Social Media Listening Program

OPPORTUNITY

Austin’s largest locally-owned financial institution, University Federal Credit Union (UFCU) is a provider of financial services to university students, staff and the businesses in the community.

UFCU recognizes that promoting the organization online to these audiences via social media makes good sense. So, as part of its overall social media program, UFCU has engaged FG SQUARED and monitoring technology provider Techrigy to develop and run its social media monitoring program.

UFCU seeks to tap into the relevant, timely discourse of the Social Web. At the same time—like so many other organizations who see the Social Web as a catalyst for growth—UFCU’s own resources are already fully committed to internal programs, the ongoing operation of its business, and its own attentiveness to a very high level of customer service.

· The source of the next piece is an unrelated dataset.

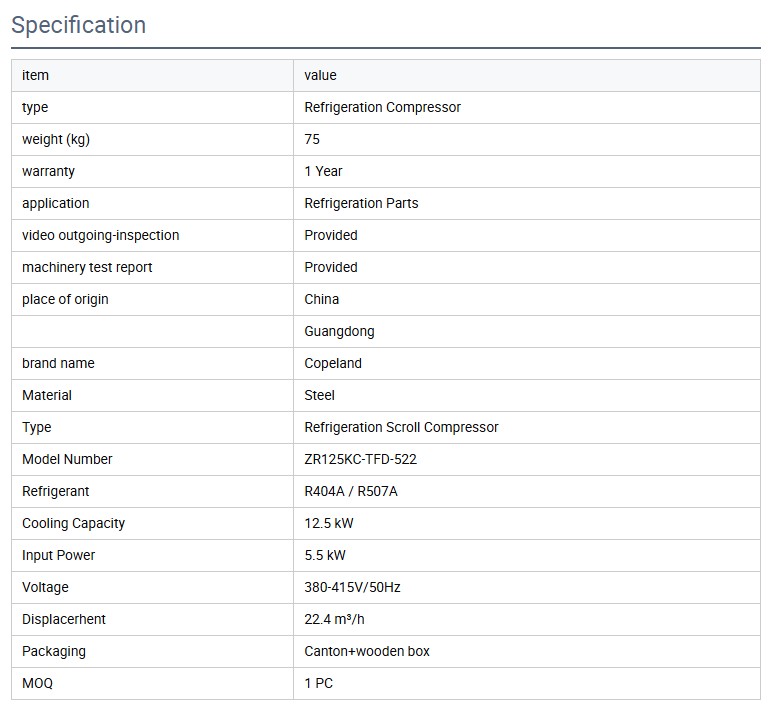
Task: Click the Specification heading
Action: [x=79, y=26]
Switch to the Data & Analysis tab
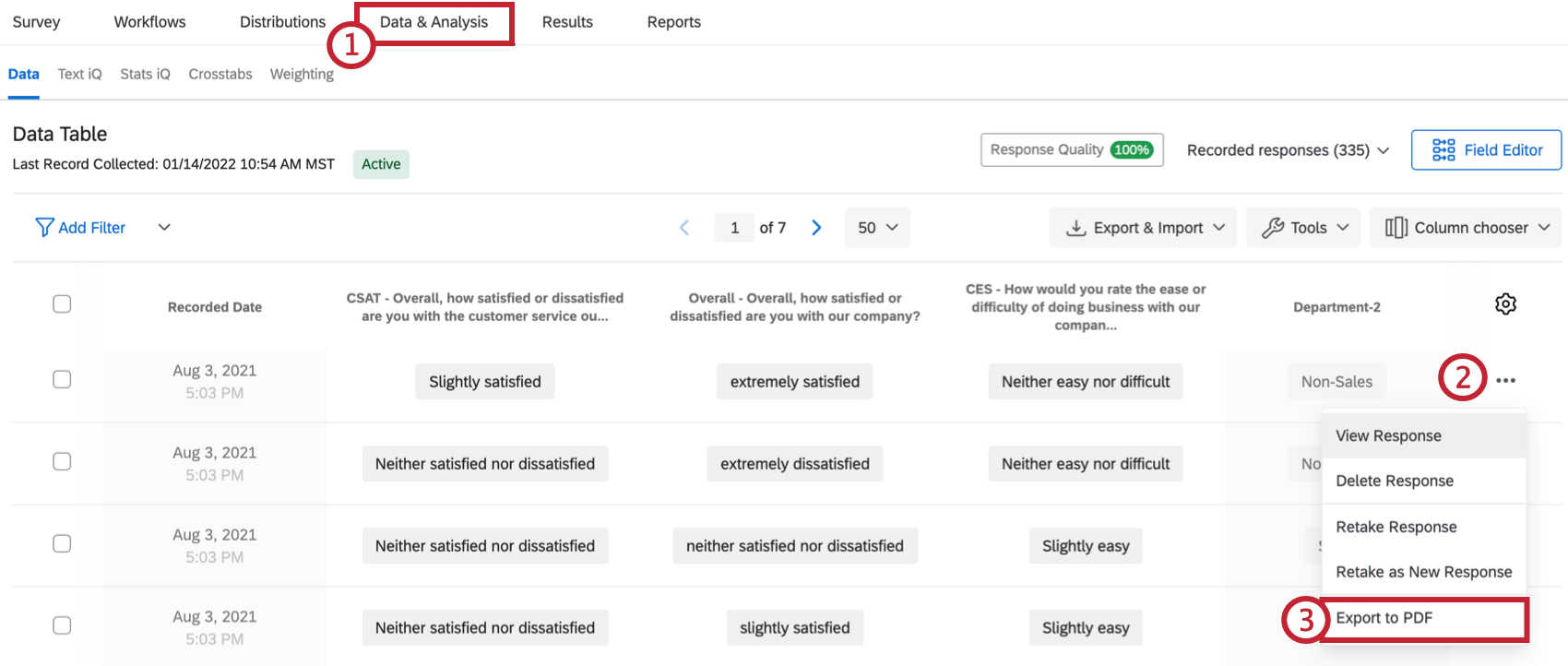1568x666 pixels. coord(434,22)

Therefore, any "new" program has to fit not only into a limited economic budget but also a limited capacity to undertake, manage, and capitalize on a new program of any type.

EXECUTION

Social media monitoring involves the automated search, identification, and categorization of social media content. During the monitoring process, analytical tools use a combination of keywords, product names, and competitive terminology to locate and catalog the relevant social media content. Taking a further step, the underlying source content is linked to the found excerpts. Figure 1, shown to the right, shows a typical dashboard view of the social media results that are relevant to UFCU.

Beginning in November 2008, FG SQUARED began compiling a monthly summary of social web activity relating to UFCU initiatives and areas of interest. FG SQUARED separately analyzed the data and distilled the essential insights.

The Challenge
UFCU knows that people are talking about it: FG SQUARED had earlier presented direct evidence of this fact to UFCU senior management during a social media readiness assessment. The good news: The existing blog posts and social content out there regarding UFCU and its brand (built around its commitment to customer service) were positive. At the same time, a couple of specific posts provided a clear indication that, having had this knowledge earlier, the unchecked fallout from existing negative social content could have been contained.

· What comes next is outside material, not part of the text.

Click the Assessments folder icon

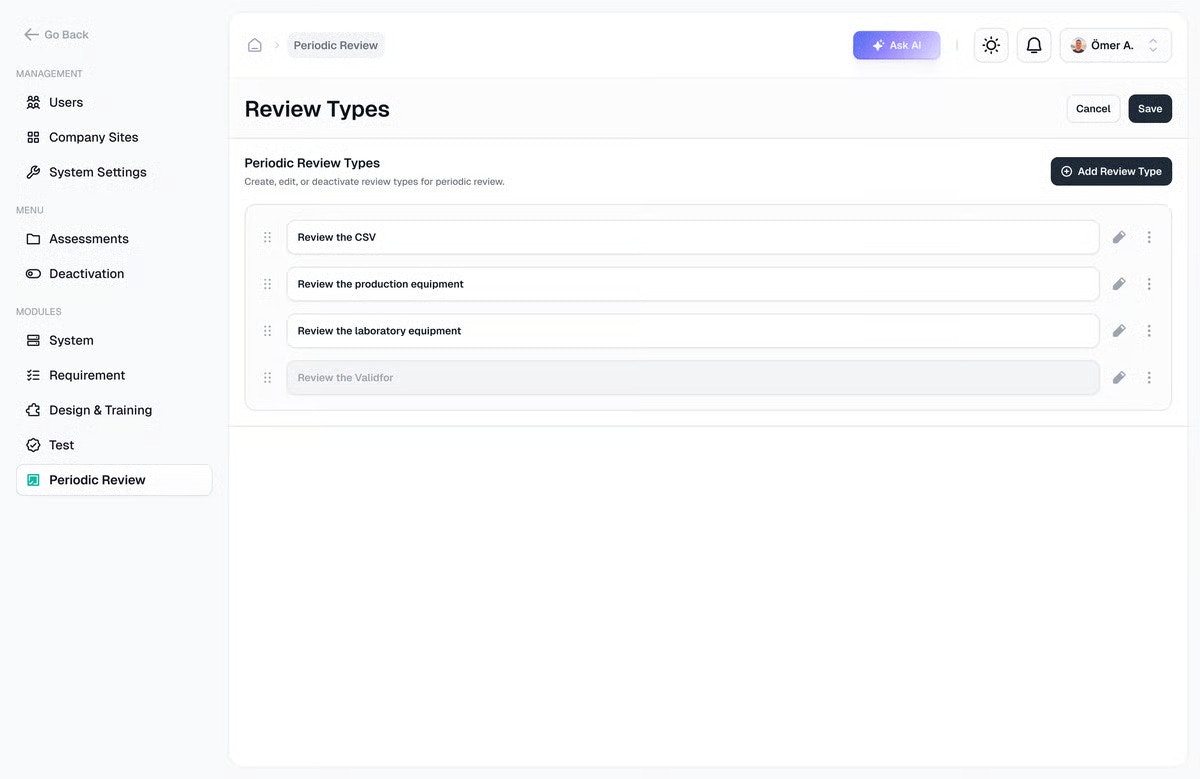32,238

By getting a chance to see members' attitudes firsthand and in real time via the readiness assessment exercise, UFCU recognized the fundamental attractiveness of a social media monitoring—and leapt at the opportunity to further raise the UFCU's level of customer service. By tapping its own desire to quantify this content and then using the knowledge gained to further tune its marketing and operations programs, UFCU could not only refine its own operations but also continue to add distance between itself and its competitors.

Making the need for social media monitoring even more timely, UFCU is gearing up for Conversion, the name given to its comprehensive, I/T-based services upgrade scheduled for the second quarter of 2009.

Conversion is a major software upgrade that impacts nearly every aspect of UFCU’s services, from ATMs to account statements to bill payment services. Obviously, a major consideration as Conversion begins is to prevent additional projects from overloading current resources. Adding to the criticality of monitoring: an estimated 24-hour timeframe during which members' funds will be minimally available. Thus, communicating in advance to members the significance of Conversion will be vital.

The use of social media monitoring is one way among several that UFCU will stay connected to its customers during this process. Beyond Conversion itself, UFCU will be able to monitor the acceptance of the effort and the subsequent perception of value deriving from this change. This comes about through the establishment of a pre-conversion baseline, and the subsequent comparison of post-conversion conversations and social content postings.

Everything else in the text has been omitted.